I’ve revisited my own recipe recently, and now consider it truer than ever to the real thing. It deviates from the one Lanzalotta described in a few ways:
One: The hydration is slightly lower, since I couldn’t otherwise get around a slight gumminess in the center of my pie with that much water, probably because home ovens can’t get quite as hot as Slab’s do.
Two: It contains 10% semolina flour. Despite what Lanzalotta told Liz, other sources —including the ingredient list on a retail package of Slab’s luna breads—insist that the Slab dough includes some semolina, entirely appropriately for a Sicilian product. I’ve read elsewhere that Slab uses as much as 20%, but I found the crust to be much too crisp when I used that much, so I use a more modest, but still noticeable 10%.
Three: It’s scaled down by half, since home ovens and full sheet pans are incompatible. This is one way that my version doesn’t quite live up to the real deal: There is no way to cut a half-sheet pizza into 3 square slices of a pound each, so instead I divide the smaller pie into six half-pound slices. Something is lost when the Slabs are reduced in scale like that, but it is what it is. (I have a longer rant to share someday about how the scale of a pizza has a big influence on how it eats—a NYC slice, for example, is infinitely better when cut from a 16-inch pie than a 12-inch one.)

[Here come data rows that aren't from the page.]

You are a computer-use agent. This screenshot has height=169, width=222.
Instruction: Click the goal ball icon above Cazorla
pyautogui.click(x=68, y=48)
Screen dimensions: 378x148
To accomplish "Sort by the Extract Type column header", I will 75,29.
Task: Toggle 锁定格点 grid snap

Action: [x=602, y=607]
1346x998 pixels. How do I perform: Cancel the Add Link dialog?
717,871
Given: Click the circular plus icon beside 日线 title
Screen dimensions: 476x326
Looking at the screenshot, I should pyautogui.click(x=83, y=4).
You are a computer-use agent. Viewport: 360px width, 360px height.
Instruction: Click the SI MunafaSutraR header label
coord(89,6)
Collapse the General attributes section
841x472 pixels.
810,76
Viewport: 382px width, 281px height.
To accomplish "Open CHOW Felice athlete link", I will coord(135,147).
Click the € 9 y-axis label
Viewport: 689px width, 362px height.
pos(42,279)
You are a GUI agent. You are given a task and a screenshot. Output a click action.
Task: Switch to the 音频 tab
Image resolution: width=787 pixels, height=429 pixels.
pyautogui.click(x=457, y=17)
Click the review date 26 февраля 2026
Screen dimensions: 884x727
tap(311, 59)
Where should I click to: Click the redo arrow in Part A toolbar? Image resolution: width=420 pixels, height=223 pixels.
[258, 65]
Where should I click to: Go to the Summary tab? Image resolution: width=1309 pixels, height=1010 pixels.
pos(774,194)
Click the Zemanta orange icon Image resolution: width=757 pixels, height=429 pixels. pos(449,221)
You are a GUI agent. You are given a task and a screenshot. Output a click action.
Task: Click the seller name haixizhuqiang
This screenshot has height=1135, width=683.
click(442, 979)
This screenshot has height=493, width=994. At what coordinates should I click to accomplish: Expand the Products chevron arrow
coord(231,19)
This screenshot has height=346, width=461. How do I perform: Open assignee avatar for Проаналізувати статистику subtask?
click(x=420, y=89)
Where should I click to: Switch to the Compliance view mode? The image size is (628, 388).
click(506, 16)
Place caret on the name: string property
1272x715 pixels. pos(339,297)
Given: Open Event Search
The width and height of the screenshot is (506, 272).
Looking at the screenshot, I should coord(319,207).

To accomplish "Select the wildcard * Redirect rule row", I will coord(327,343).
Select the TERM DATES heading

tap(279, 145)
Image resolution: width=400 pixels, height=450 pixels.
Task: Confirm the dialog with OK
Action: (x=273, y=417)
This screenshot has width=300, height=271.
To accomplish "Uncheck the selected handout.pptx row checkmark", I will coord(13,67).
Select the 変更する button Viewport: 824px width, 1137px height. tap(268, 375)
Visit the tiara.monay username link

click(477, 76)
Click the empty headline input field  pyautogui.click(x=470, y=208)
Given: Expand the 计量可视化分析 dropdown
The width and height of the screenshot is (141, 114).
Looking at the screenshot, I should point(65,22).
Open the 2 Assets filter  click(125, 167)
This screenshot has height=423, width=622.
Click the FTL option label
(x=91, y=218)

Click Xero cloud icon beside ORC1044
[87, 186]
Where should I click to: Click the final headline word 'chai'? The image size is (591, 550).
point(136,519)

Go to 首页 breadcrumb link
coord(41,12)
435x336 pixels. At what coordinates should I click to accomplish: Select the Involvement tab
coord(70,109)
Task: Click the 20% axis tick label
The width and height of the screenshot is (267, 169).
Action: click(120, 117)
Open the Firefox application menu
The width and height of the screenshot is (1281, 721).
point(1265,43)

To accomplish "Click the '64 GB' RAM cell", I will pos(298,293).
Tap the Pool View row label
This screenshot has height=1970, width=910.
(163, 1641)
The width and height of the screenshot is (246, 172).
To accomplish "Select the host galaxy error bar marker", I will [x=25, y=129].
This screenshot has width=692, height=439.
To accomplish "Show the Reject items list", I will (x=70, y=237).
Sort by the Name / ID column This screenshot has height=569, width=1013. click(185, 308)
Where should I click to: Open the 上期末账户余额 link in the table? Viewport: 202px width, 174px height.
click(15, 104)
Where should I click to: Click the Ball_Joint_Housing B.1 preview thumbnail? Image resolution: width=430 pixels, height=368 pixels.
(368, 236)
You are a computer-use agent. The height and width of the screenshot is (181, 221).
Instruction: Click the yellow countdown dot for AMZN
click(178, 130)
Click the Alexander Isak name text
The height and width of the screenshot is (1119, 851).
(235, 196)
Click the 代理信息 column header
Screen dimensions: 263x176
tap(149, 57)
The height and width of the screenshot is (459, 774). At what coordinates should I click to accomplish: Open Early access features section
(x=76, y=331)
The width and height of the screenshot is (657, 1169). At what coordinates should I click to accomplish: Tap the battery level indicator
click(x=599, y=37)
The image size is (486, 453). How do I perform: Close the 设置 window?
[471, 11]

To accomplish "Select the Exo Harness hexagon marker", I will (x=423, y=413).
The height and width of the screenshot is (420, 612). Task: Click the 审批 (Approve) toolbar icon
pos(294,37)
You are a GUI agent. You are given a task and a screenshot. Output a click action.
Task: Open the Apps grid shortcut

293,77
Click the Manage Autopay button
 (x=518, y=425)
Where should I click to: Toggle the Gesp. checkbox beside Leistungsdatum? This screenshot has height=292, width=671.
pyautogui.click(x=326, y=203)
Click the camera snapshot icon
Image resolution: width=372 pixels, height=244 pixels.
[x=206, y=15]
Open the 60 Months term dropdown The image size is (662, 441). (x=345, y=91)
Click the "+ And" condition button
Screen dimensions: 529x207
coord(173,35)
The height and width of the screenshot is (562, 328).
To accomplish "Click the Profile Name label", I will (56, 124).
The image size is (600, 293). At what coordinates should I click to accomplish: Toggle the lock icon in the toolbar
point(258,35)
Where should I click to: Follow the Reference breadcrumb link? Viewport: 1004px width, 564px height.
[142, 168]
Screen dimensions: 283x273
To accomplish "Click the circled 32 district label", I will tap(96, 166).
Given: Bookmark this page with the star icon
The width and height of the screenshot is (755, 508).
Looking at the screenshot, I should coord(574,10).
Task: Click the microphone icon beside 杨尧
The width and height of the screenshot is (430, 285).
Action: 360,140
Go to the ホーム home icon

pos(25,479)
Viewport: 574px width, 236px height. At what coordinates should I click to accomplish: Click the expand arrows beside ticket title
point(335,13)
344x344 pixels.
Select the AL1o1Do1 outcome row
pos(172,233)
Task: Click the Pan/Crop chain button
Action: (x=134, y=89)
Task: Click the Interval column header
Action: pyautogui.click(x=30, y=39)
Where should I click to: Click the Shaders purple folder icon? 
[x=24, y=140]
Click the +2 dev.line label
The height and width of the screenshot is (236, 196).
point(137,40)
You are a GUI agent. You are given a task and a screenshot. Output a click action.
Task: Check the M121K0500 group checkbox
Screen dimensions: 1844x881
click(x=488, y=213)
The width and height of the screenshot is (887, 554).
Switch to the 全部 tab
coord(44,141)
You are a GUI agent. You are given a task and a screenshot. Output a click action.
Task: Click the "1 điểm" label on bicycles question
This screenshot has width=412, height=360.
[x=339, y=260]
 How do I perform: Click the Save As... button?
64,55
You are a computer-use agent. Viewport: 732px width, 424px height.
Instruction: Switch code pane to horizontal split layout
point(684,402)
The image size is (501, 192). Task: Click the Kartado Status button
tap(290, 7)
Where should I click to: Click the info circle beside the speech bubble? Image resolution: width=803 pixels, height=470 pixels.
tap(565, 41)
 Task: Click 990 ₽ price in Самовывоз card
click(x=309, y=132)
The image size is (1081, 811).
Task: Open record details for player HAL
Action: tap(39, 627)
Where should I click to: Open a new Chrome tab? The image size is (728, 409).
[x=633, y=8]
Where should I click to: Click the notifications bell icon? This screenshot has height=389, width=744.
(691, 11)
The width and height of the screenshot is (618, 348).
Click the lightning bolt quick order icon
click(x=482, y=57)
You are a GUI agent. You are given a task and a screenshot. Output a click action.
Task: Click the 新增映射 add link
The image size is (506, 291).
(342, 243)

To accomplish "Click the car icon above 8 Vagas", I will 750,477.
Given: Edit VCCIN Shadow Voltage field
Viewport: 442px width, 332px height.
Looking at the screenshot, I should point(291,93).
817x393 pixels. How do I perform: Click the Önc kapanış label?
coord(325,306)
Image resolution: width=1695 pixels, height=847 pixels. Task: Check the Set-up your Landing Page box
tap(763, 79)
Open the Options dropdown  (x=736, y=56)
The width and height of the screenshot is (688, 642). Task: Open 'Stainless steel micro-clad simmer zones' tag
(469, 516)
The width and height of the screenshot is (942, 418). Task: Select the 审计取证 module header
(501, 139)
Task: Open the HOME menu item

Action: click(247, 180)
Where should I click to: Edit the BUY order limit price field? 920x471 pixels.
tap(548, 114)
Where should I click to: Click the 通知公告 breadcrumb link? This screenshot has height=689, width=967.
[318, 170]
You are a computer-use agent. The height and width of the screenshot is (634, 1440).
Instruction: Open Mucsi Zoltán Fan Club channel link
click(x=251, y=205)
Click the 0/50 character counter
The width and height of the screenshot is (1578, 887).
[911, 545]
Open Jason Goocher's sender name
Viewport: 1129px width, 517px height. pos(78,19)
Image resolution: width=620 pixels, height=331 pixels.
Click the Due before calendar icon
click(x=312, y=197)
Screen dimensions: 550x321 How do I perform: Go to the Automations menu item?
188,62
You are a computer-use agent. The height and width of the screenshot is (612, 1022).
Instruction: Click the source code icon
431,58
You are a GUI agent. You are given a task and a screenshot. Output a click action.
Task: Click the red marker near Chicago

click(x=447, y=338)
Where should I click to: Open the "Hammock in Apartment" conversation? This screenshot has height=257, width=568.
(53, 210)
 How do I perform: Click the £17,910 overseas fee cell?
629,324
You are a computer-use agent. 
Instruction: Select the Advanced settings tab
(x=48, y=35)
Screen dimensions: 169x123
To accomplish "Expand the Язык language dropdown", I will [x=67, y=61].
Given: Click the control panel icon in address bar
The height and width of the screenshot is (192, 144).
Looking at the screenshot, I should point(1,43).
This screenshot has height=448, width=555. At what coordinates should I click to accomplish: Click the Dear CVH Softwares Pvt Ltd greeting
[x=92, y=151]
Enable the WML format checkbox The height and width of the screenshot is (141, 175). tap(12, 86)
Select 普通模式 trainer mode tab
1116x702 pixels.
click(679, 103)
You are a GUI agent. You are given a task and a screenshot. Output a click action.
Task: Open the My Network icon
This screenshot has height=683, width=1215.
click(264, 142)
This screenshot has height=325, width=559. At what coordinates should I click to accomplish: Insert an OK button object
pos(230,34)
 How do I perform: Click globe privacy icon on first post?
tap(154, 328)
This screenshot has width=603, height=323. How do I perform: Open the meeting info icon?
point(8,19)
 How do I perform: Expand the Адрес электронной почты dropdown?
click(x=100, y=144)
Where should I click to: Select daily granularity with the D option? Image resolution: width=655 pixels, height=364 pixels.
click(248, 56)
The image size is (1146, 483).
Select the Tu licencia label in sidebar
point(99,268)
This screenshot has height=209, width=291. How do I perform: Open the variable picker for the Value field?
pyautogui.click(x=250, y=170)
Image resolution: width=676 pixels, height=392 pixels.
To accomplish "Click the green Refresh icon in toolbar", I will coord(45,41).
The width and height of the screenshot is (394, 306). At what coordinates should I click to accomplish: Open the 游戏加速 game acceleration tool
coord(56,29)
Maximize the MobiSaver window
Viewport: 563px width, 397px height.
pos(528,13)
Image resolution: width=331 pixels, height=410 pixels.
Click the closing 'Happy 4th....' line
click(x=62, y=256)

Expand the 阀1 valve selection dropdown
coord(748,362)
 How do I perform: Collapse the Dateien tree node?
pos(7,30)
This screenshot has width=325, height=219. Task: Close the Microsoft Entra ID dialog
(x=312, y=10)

You can find the remaining details of the recipes at the link below. I’m sharing this one with everyone, since it is so good, but I hope you’ll consider using this moment as enticement to upgrade to a paid subscription if you haven’t yet already.
If you do, you’ll gain access to the discount code that will save you 25% off on the Slab pizza Zoom workshop I am holding on 11/26. Not only will the class give you a much better sense of how to make the Slab pizza at home, you’ll also get exclusive details on how to turn the same dough into those Luna-style loaves and rolls pictured above.
You’ll find the pizza recipe (along with a printable PDF) here:
—Andrew
Hello! I have been poring over this post and your recipe for the SLAB pizza. I'd really like to try making it but was hoping to watch the pizza workshop you did last year first. Was it recorded? And if so, how much would it cost to watch it? Thank you very much!
Slab-style pizza (and Lanzalotta) was one you talked about at the Kneading Conference in 2013 - I still have my files and just compared the "then and now" recipes).
I think Lanzalotta had literally just been fired by Micucci's when you taught that session; an article in the Portland Press-Herald puts his firing in late June of that year https://www.pressherald.com/2013/06/28/pizza-maestros-firing-panics-fans_2013-06-29/
Now having read that article, I also want to know more about his Luna bread.